Jose Peraza – There’s no way of knowing this, but Peraza could easily be this upcoming week’s Tim Anderson, i.e., goes SAGNOF crazy and farts perfumey fragrances. This might be some optimism on my part since I own Peraza and am gathering steals like they’re Apples in an iPhone orchard.
Michael Taylor – Not only is this guy the last Bowden Fluffer, he also feels like a guy who just never had a chance to prove himself. Throw him on the Padres for 155 games and 550 ABs, is he that much worse than Margot?
Delino DeShields – It might be me (whenever I say that I don’t think it’s just me), but the better the opportunity for Delino, the more disappointing he is. Gonna start calling him, Delino DisAppoints.

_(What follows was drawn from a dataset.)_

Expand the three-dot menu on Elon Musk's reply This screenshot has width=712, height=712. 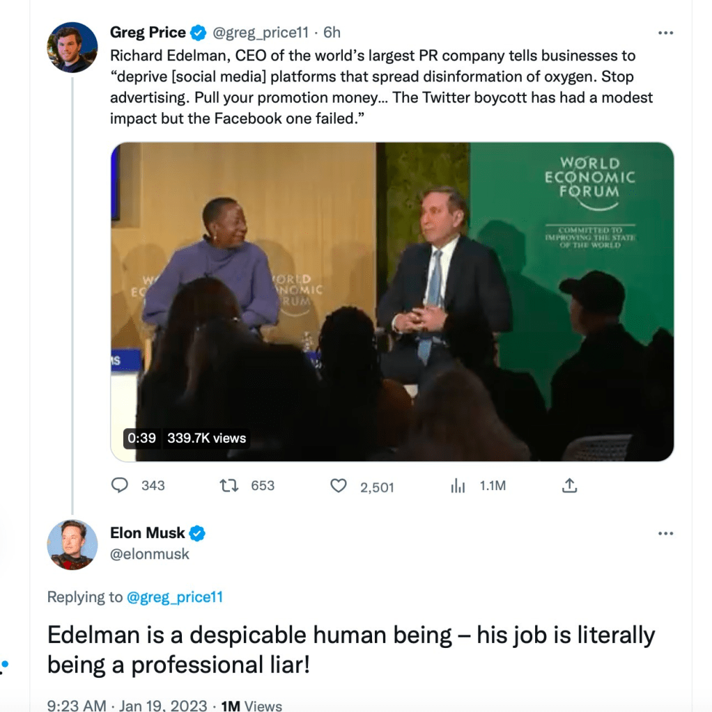[666, 533]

Mitch Haniger – Besides the note I made in Yolmer’s blurb about a lot of guys being listed here that are on bad teams, also quite a few guys that are begging me for sleeper posts next year. *skims list* You, “Please, Jesus Christ Ramirez, not Delino. Please! Oh, and, Grey, how ya like my new combover?” Looks good, brah.

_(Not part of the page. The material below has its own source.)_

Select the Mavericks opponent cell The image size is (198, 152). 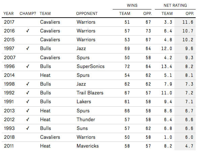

Kevin Kiermaier – Should contribute for all five categories. Like your aunt that never married, he’s got 5 cats locked down!
Teoscar Hernandez – I could be misremembering this, but I feel like the Jays haven’t had a breakthrough for a rookie hitter since John Olerud, and he was rocking his spaceman helmet that was prolly from the NASA gift shop and had magical powers. Any hoo! Teoscar could be good for some speed and power.
Shane Greene – See my next blurb, shizz sums up things on the full.
Matt Belisle – I’m about to win a league while leading the league in saves. The closers I have: Ramos, Dyson, Treinen, Greene and Belisle. SAGNOF, snitches! Maybe we’ll get some more converts next year from the people who drafted Aroldis, Melancon and Britton. Though, next year, as with every year, there will be people who say something like, “I didn’t want to mess with a guy like Raisel Iglesias so I drafted Kimbrel in the 4th,” and Kimbrel will break a knee in May. Without hashtag fail.
Sam Dyson – Melancon had forearm surgery and is out for the season. There’s no truth to the rumor that Melancon injured his forearm by continually facepalming after people pronounced his last name with a hard C.
Corey Dickerson – Didja know that Co-Dick is not only his nickname, but also Malaysian Siamese twins who do porn? As for this Co-Dick, he sucks. Wait, that’s the Malaysian Co-Dick again. Dickerson has four hits in about four weeks, no foolsies. Buh-bye.
Justin Smoak – Up until last night, he was a Septumbler, hitting .175 in the month with two homers. *lets out a small chuckle* You know I just reverse jinxed Smoak and he’s about to homer again. You just know this. Assuming I don’t reverse jinx him, he’s been so ice cold. Cold Smoak, what’s this, a Quickfire challenge and a cheftestant has out some liquid nitrogen? “It’s a cherry sorbet with a frozen chocolate foam yarmulke. I call it, Cherries Jew-B-Glee.”